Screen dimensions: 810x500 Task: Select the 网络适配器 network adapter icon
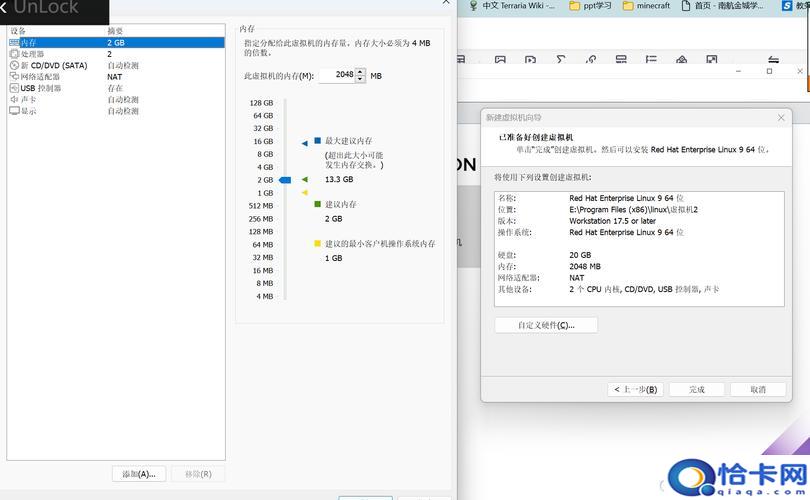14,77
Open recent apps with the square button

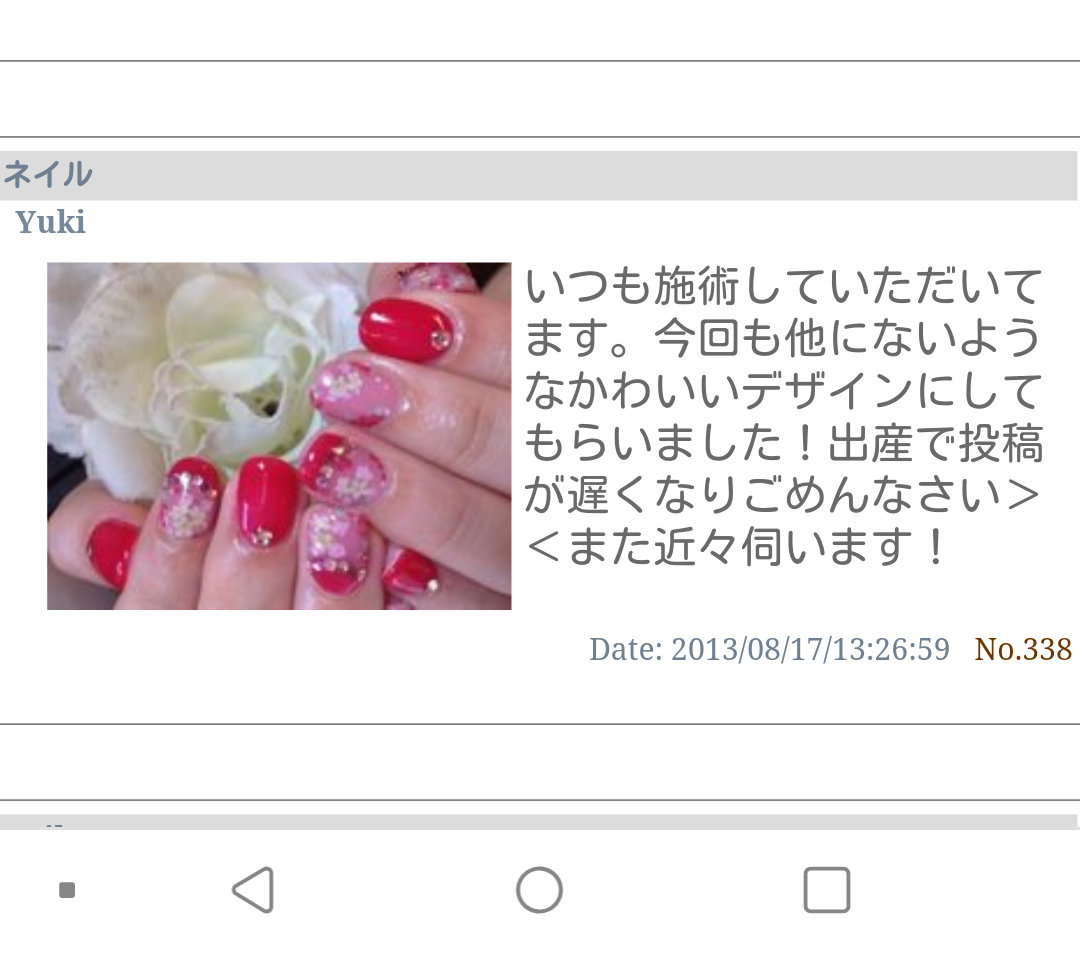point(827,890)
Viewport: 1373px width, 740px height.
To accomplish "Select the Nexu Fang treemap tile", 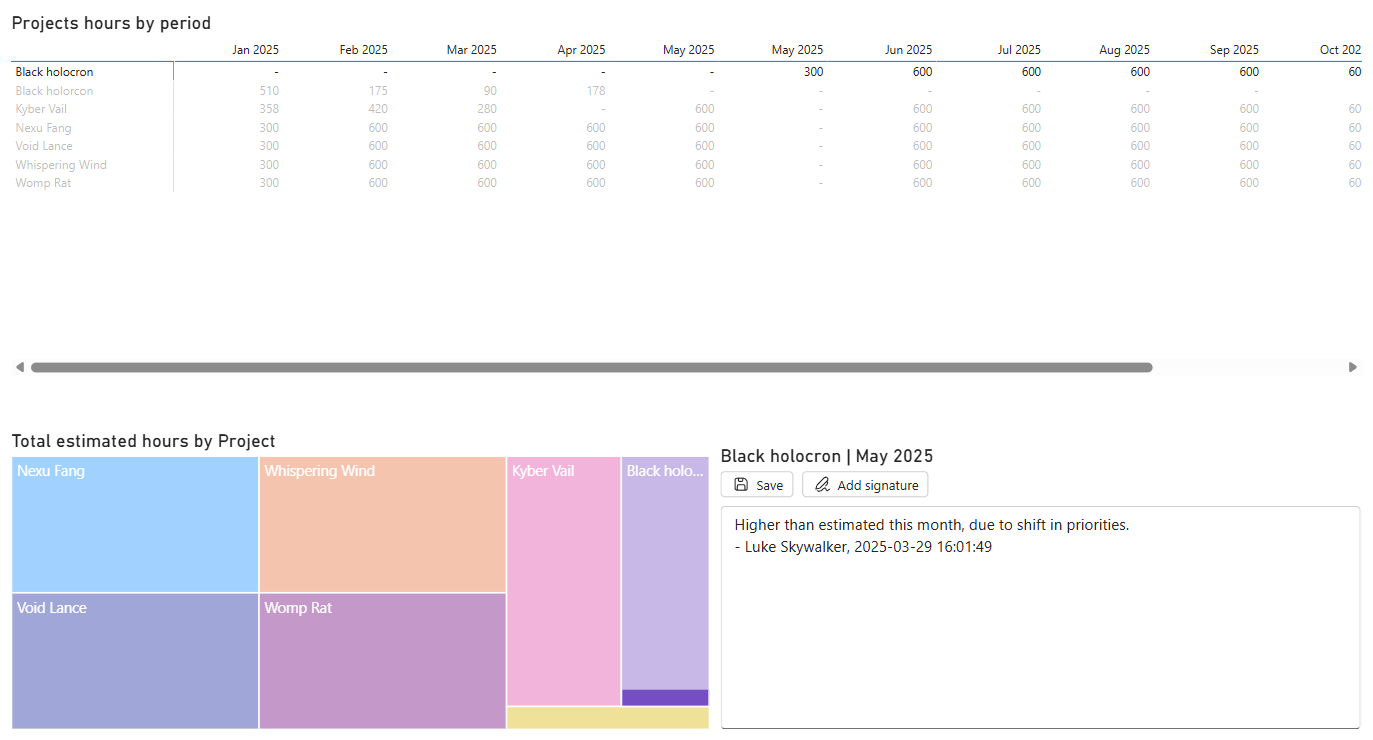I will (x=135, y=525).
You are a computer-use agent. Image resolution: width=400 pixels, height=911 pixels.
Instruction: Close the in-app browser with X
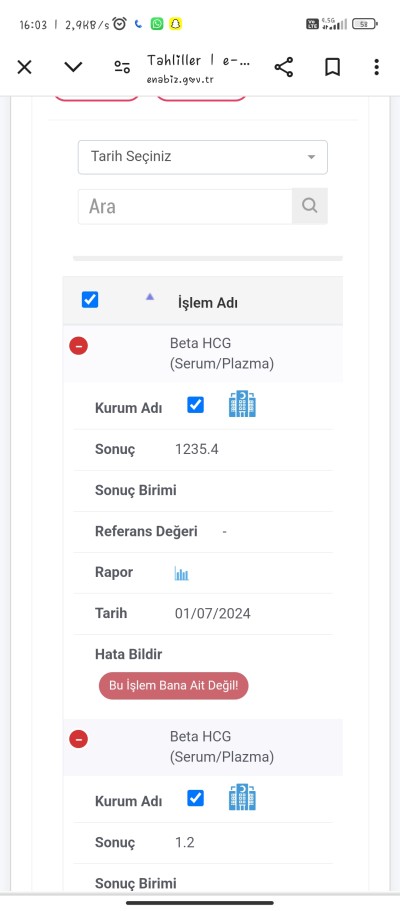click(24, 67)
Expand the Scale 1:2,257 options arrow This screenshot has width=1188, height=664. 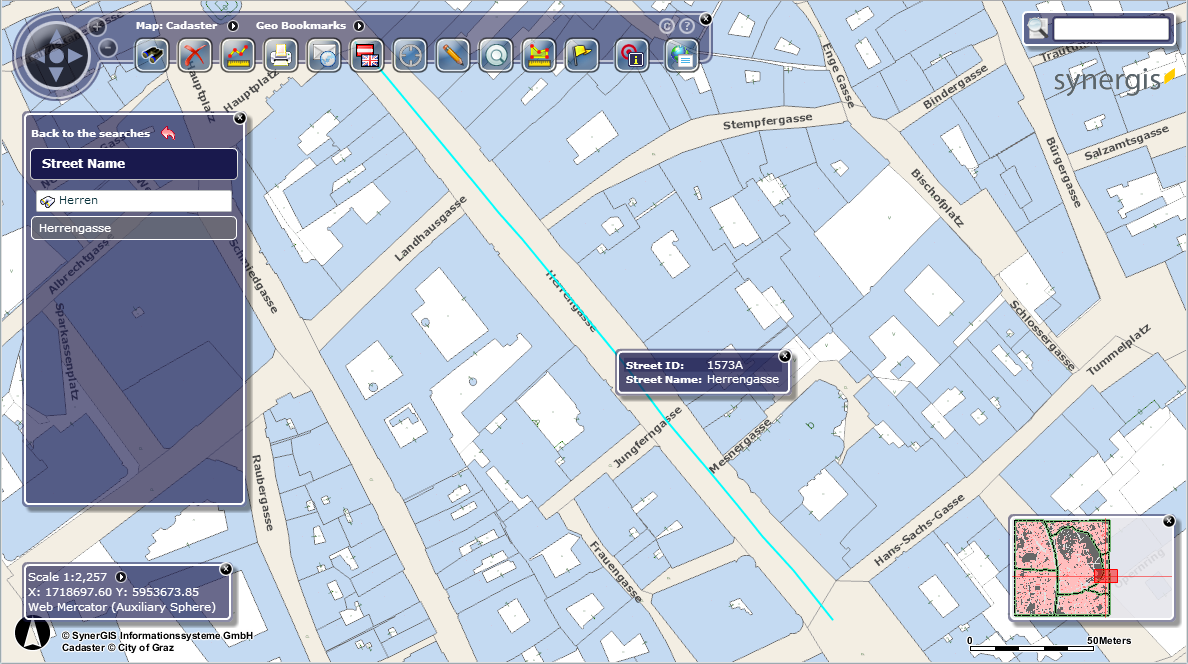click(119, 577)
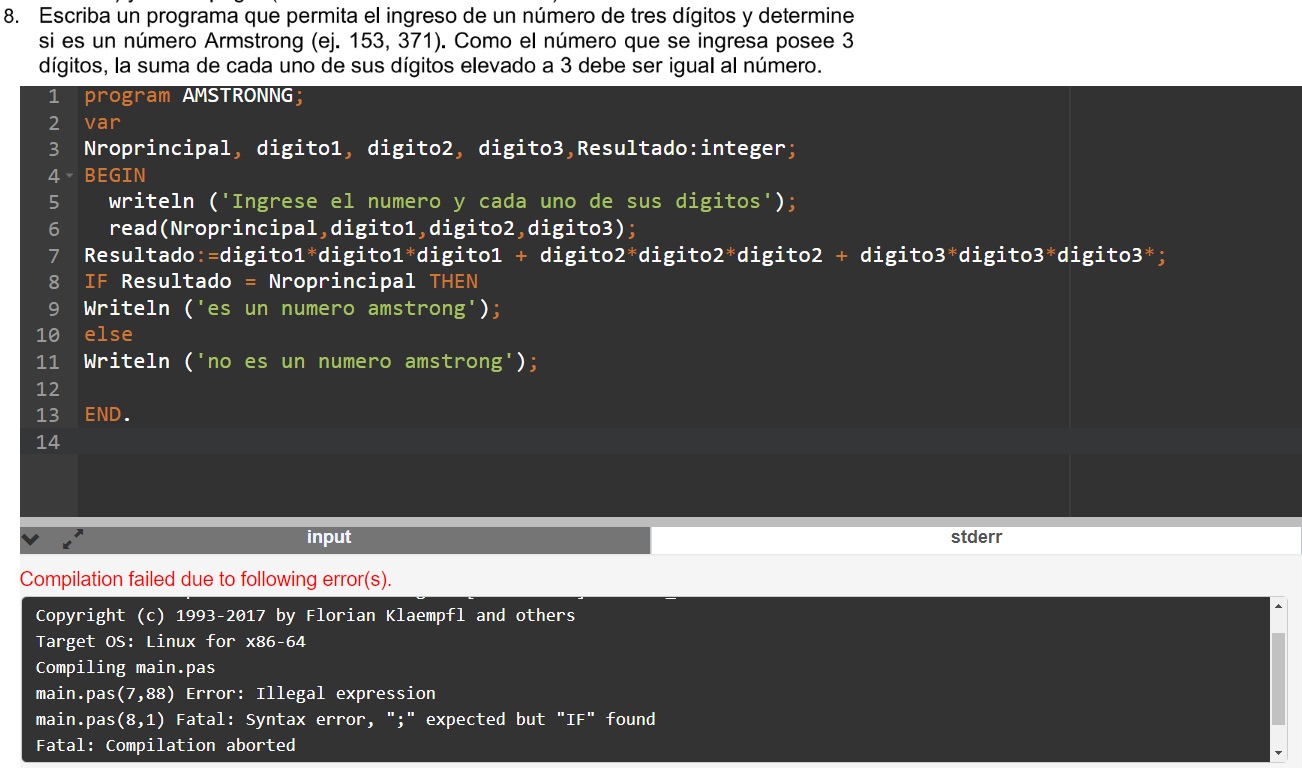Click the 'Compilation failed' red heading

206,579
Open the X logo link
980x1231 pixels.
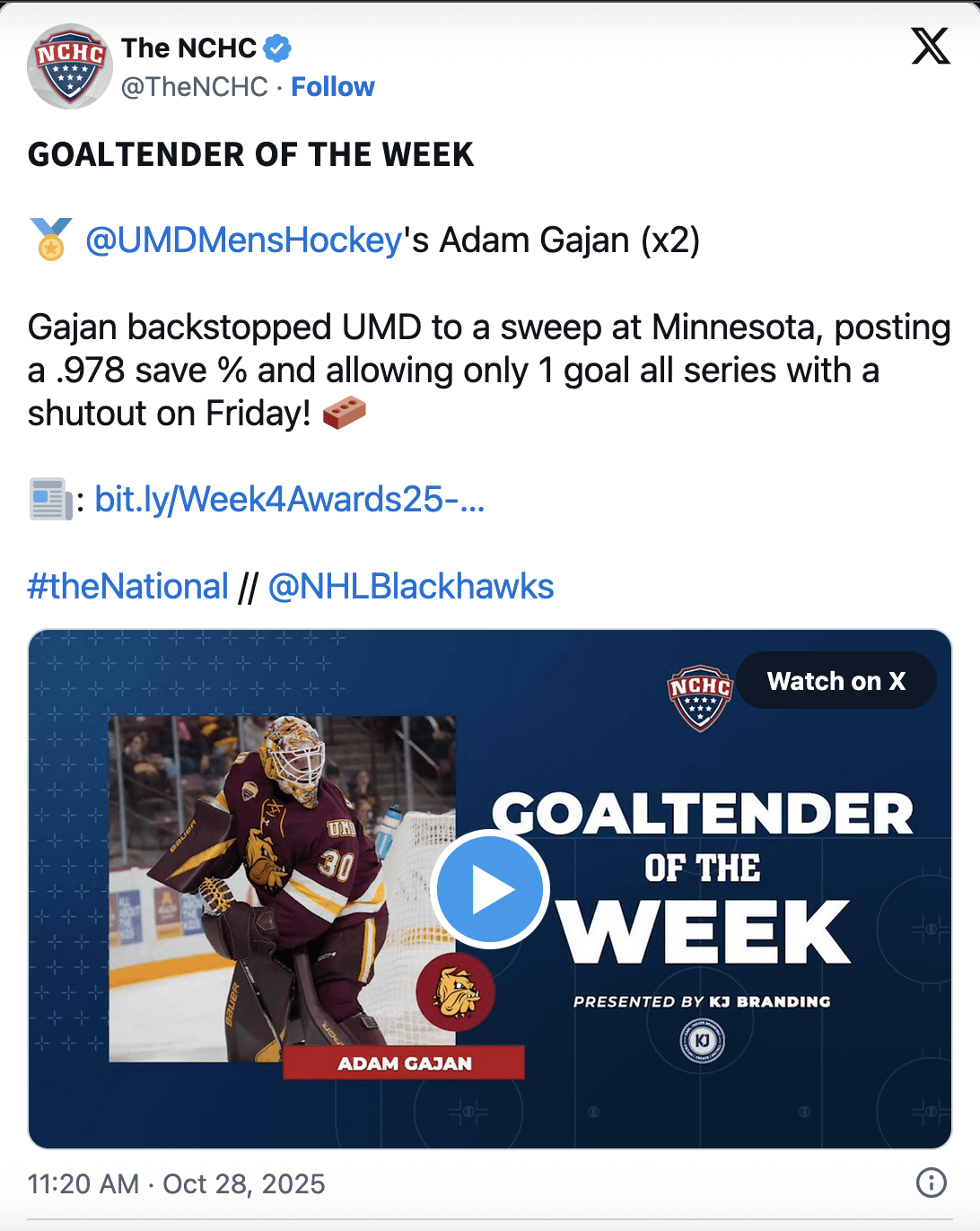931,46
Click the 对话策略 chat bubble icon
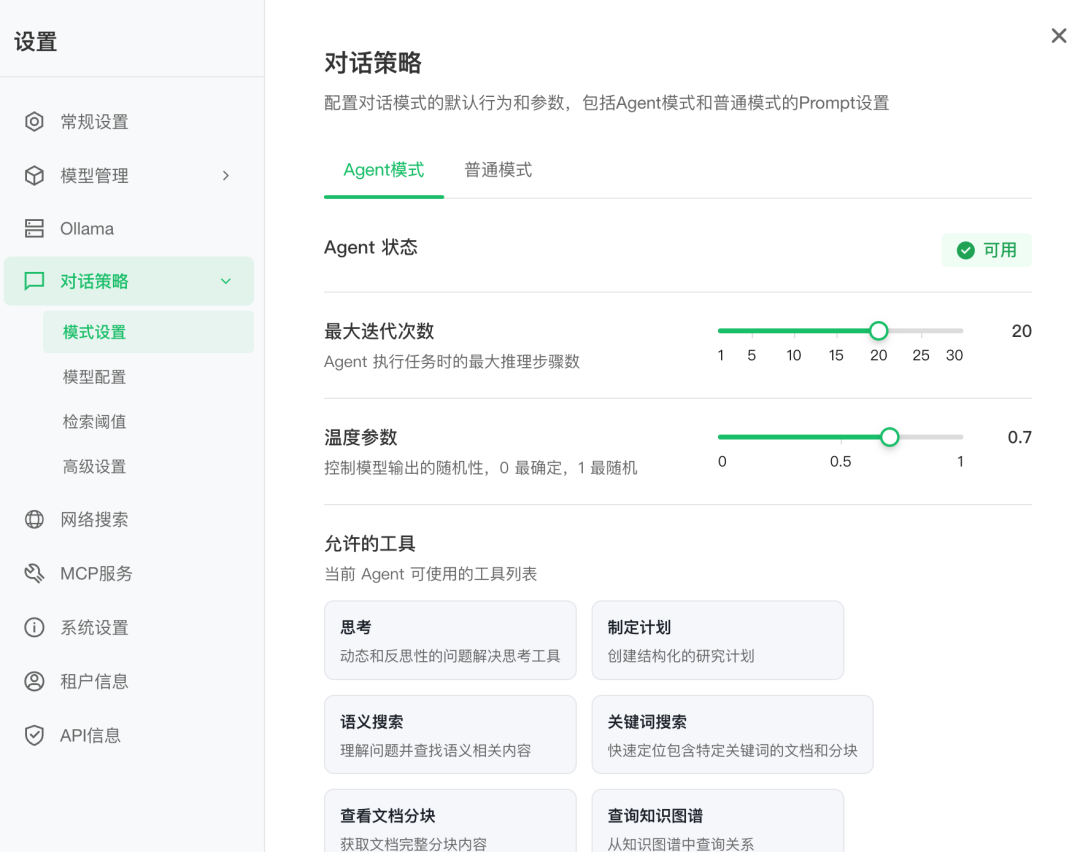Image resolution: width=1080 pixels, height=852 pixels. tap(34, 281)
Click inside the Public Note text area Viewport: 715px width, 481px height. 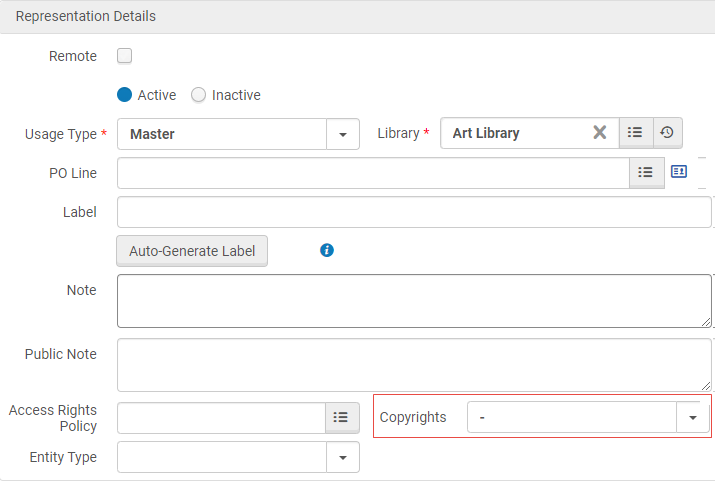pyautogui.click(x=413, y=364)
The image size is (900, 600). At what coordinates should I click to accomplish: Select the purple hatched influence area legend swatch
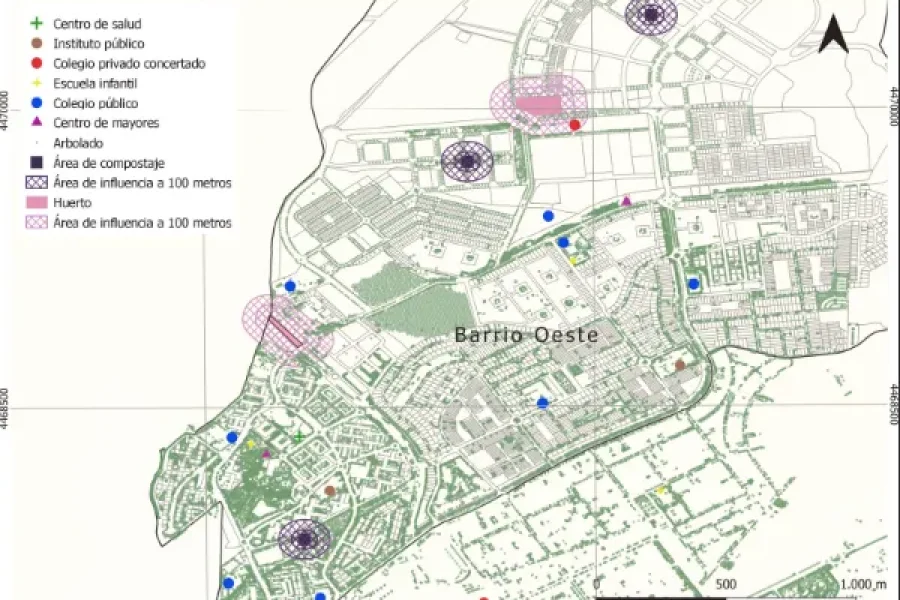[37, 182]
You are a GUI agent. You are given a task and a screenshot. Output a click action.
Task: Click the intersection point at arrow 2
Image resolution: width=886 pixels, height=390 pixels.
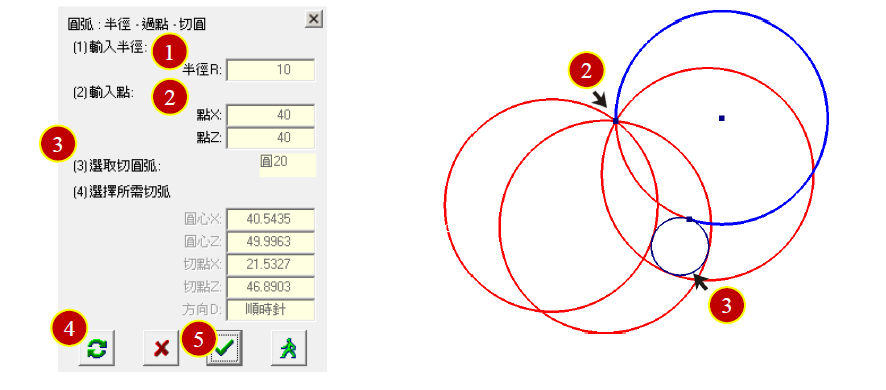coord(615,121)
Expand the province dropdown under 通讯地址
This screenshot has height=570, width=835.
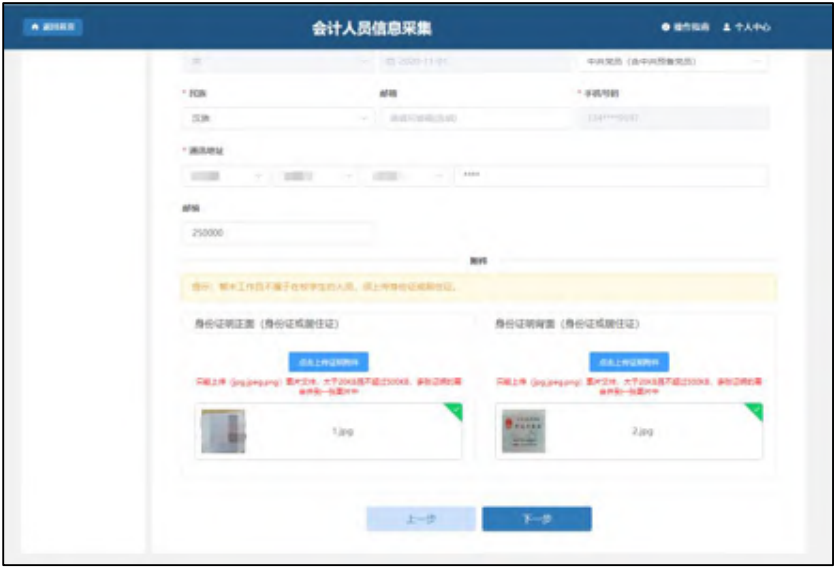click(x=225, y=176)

◆ ◆ ◆ ◆ ◆

■ EXERCISE AIM
Show me every line of the entries above that holds "agent".

■ RESULT OF THIS EXERCISE
You are a computer-use agent. Image resolution: width=400 pixels, height=911 pixels.
You are a GUI agent. You are given a task and a screenshot. Output a click action.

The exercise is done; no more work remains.